§ TEXT SEGMENT:
---+---
This happens when you’re daydreaming about last night. If you have an active, imaginative mind capable of weaving exquisite detail into a memory, you’ll often access those neural pleasure vaults that store steamy scenes of lovemaking, ancient and recent, while engaged in blissfully pedestrian activities, such as walking outdoors to get from place A to place B. Dulled by pre-collapse hedonistic pampering, you zone out to the thump of your playlist and recall in vivid hues that would be the envy of a weinstein bros production the girl you lacquered 18 hours ago. Your mind’s hand caresses her mesmerizingly rolling skinscape, exploring every hideaway, parting slick chrysalises, kissing lip and trough and mound, a stray nipple catching on your chest and springing away to resume its erect posture….

…and then you’ve got a boney. A big one. You look down and smile, because you’re not a soyboy ashamed of your surprise swole pole. Instead of concealing your insolence behind a stack of Atlantics, you milk your gristly thistle for all it’s worth, thrusting your crotch as far forward as it can go before you tip over backwards. Maybe you put your hands on hips to draw inattentive doe eyes to where they should be focused. A fat feminist shambles by, and practically salivates before remembering to be offended. You guffaw in her maw.

Personal space? That’s pleb talk. You have summoned a mighty pipe from your manly dendrites, and a gift as that should not go unnoticed.
---+---
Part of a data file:
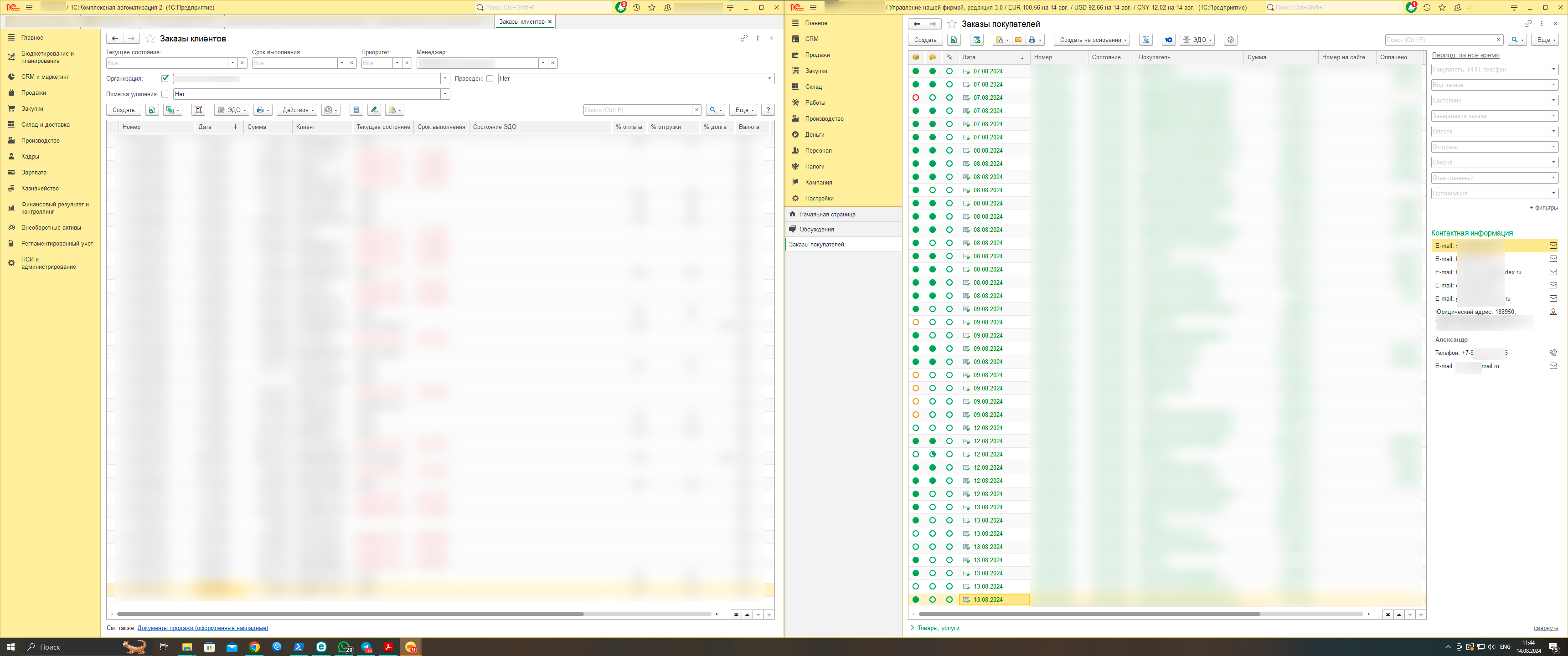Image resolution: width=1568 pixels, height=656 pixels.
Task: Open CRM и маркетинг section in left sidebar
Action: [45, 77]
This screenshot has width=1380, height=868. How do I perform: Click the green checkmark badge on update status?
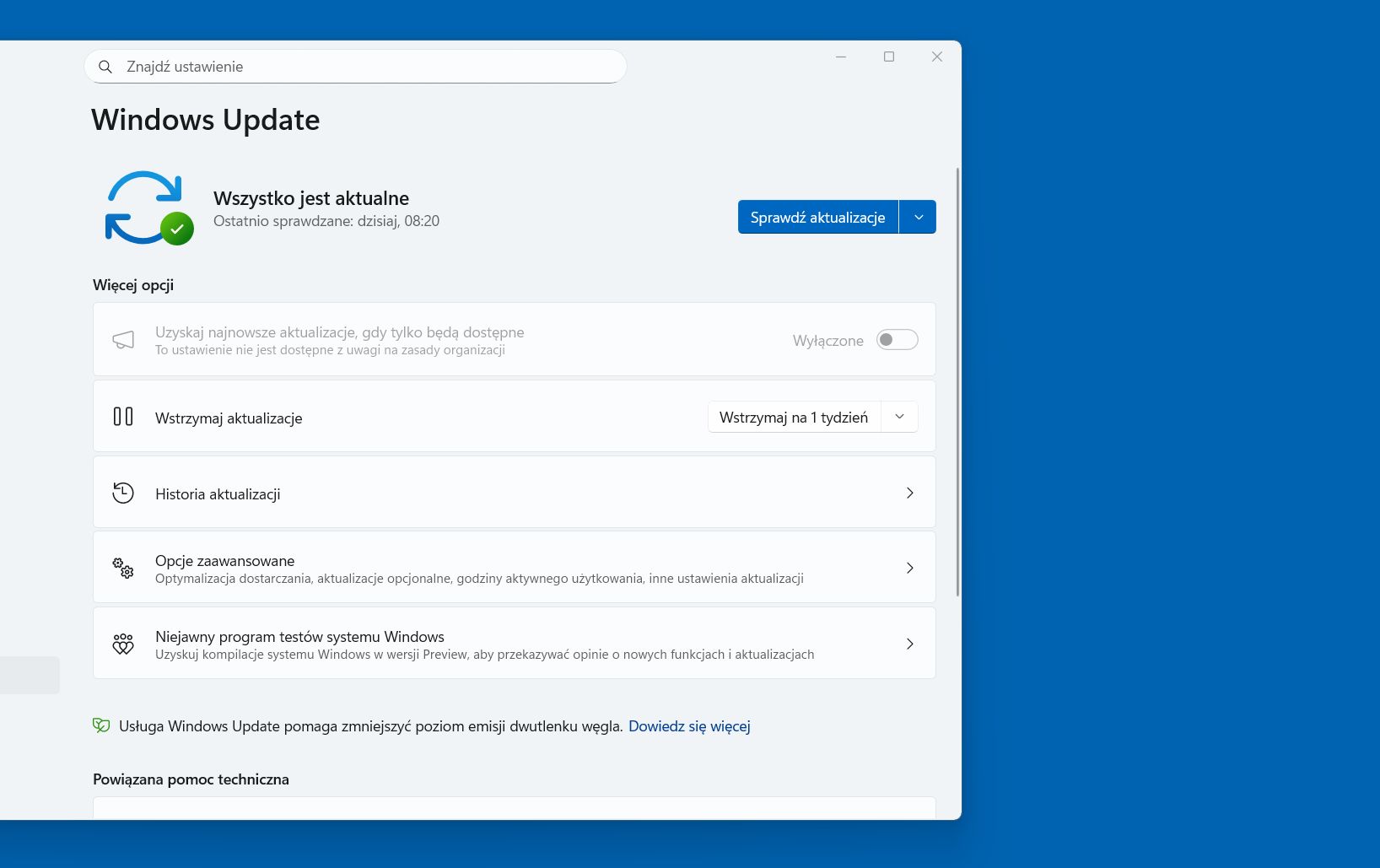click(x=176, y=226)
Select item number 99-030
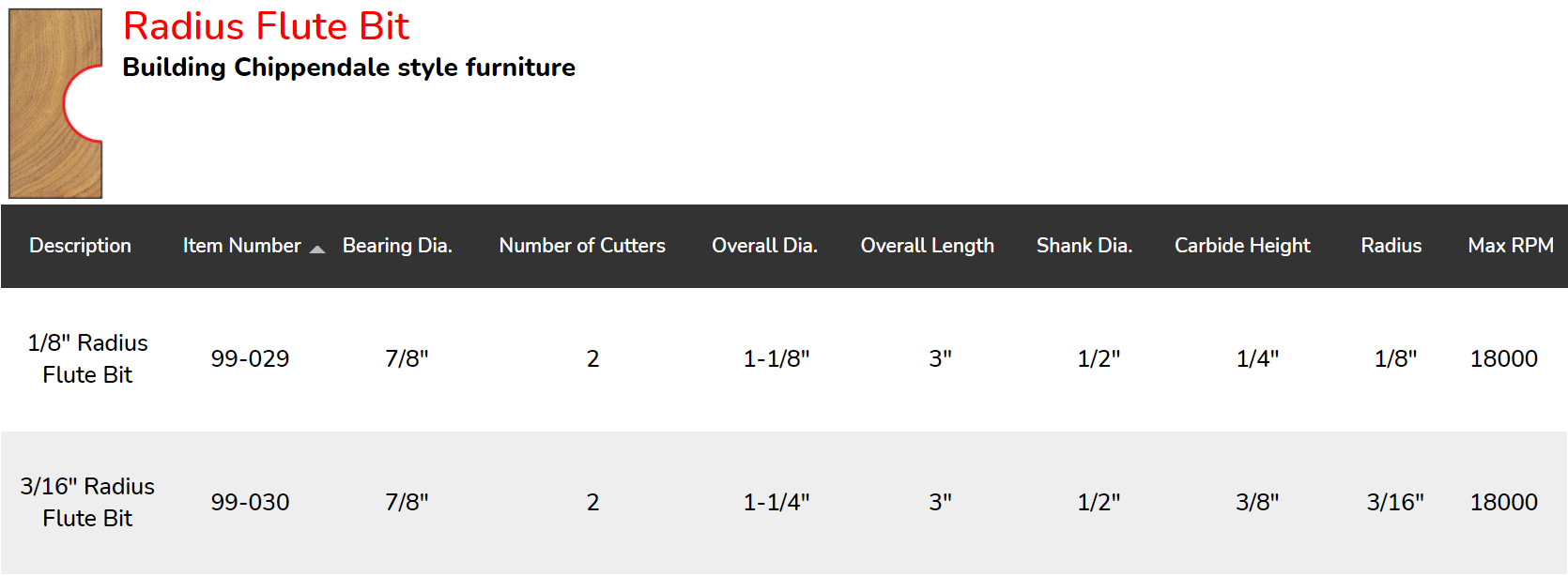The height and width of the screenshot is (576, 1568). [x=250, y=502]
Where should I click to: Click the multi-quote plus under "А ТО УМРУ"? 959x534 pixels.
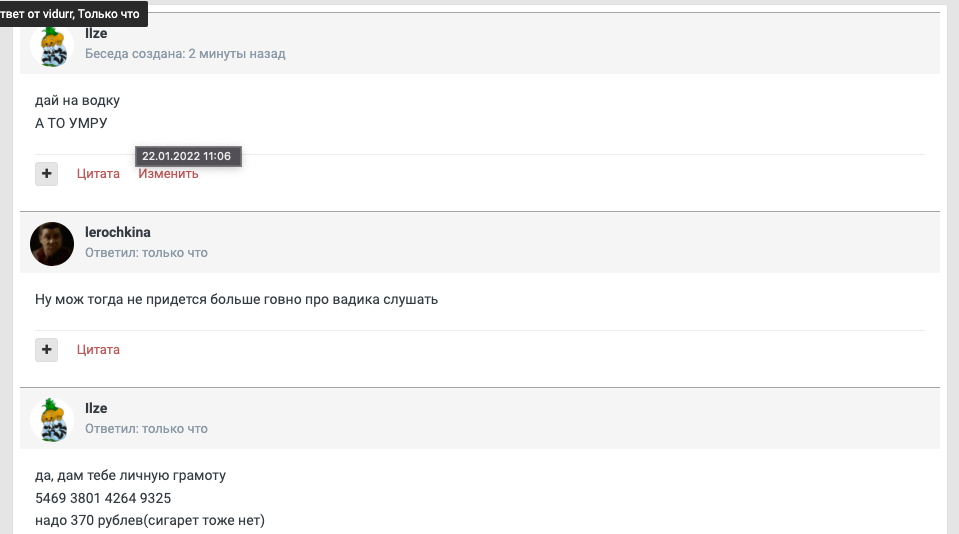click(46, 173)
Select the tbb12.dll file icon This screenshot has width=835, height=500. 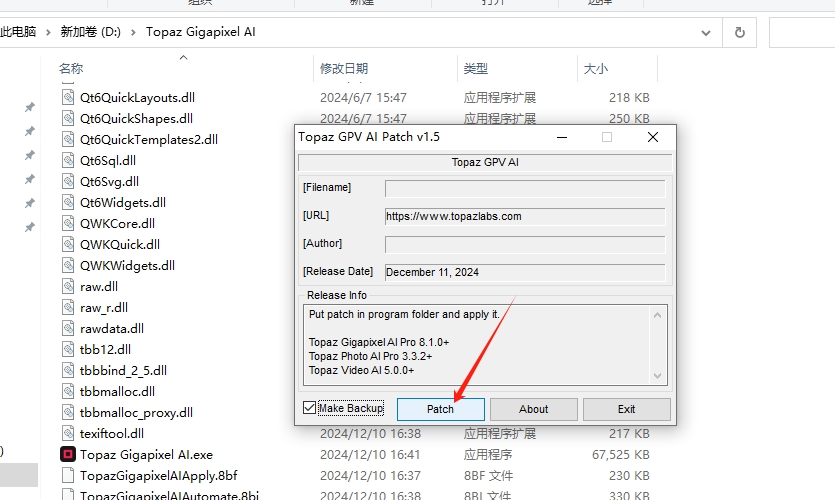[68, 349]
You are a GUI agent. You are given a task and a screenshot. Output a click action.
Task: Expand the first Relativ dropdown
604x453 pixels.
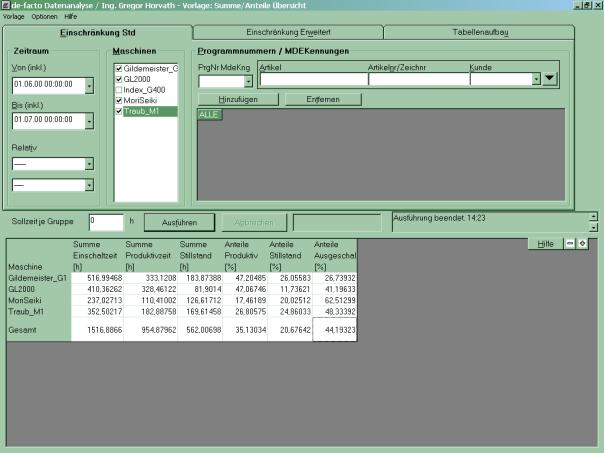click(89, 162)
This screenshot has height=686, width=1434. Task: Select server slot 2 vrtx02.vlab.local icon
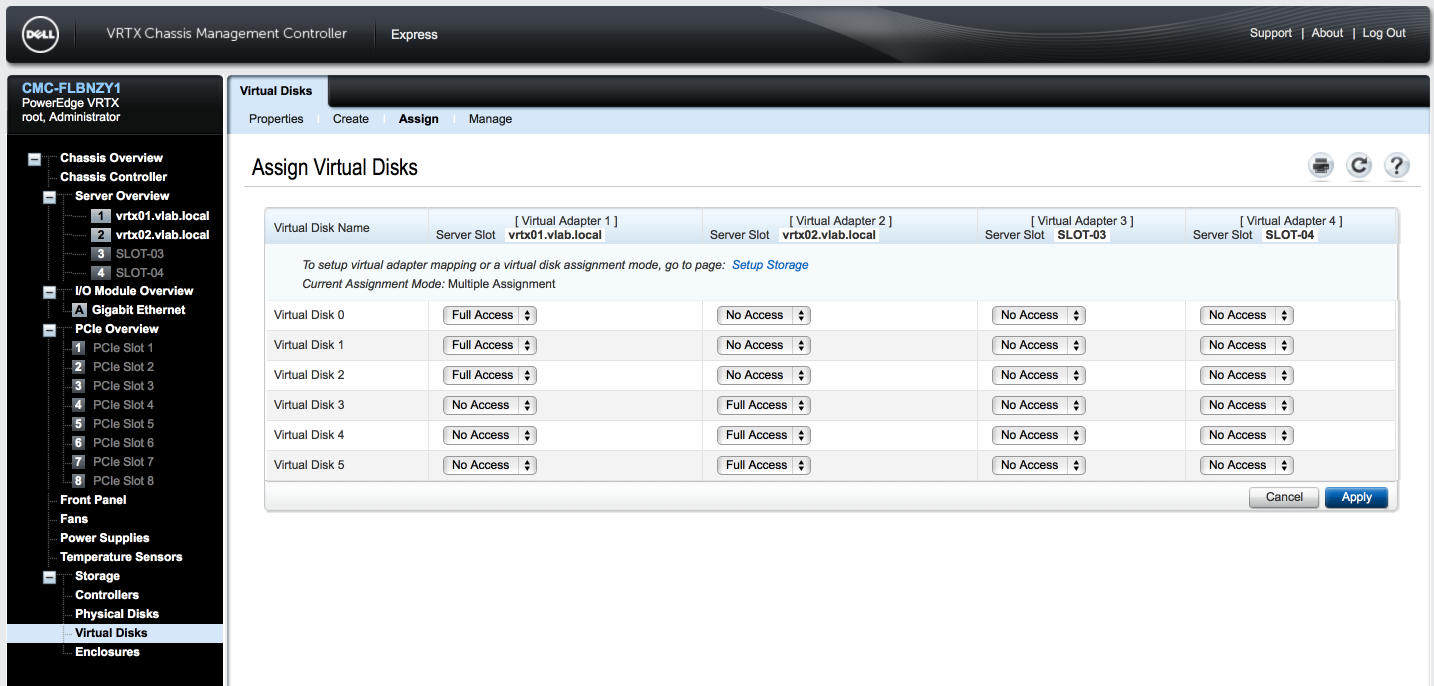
---+---
§ CHALLENGE A:
From the daydreaming passage, list each action that "Your mind's hand" performs.
§ CHALLENGE B:
Return the portion of the daydreaming passage starting at "This happens when" and ending at "its erect posture….".

§ EXERCISE RESPONSE A:
- Caresses her mesmerizingly rolling skinscape
- Explores every hideaway
- Parts slick chrysalises
- Kisses lip and trough and mound

§ EXERCISE RESPONSE B:
This happens when you’re daydreaming about last night. If you have an active, imaginative mind capable of weaving exquisite detail into a memory, you’ll often access those neural pleasure vaults that store steamy scenes of lovemaking, ancient and recent, while engaged in blissfully pedestrian activities, such as walking outdoors to get from place A to place B. Dulled by pre-collapse hedonistic pampering, you zone out to the thump of your playlist and recall in vivid hues that would be the envy of a weinstein bros production the girl you lacquered 18 hours ago. Your mind’s hand caresses her mesmerizingly rolling skinscape, exploring every hideaway, parting slick chrysalises, kissing lip and trough and mound, a stray nipple catching on your chest and springing away to resume its erect posture….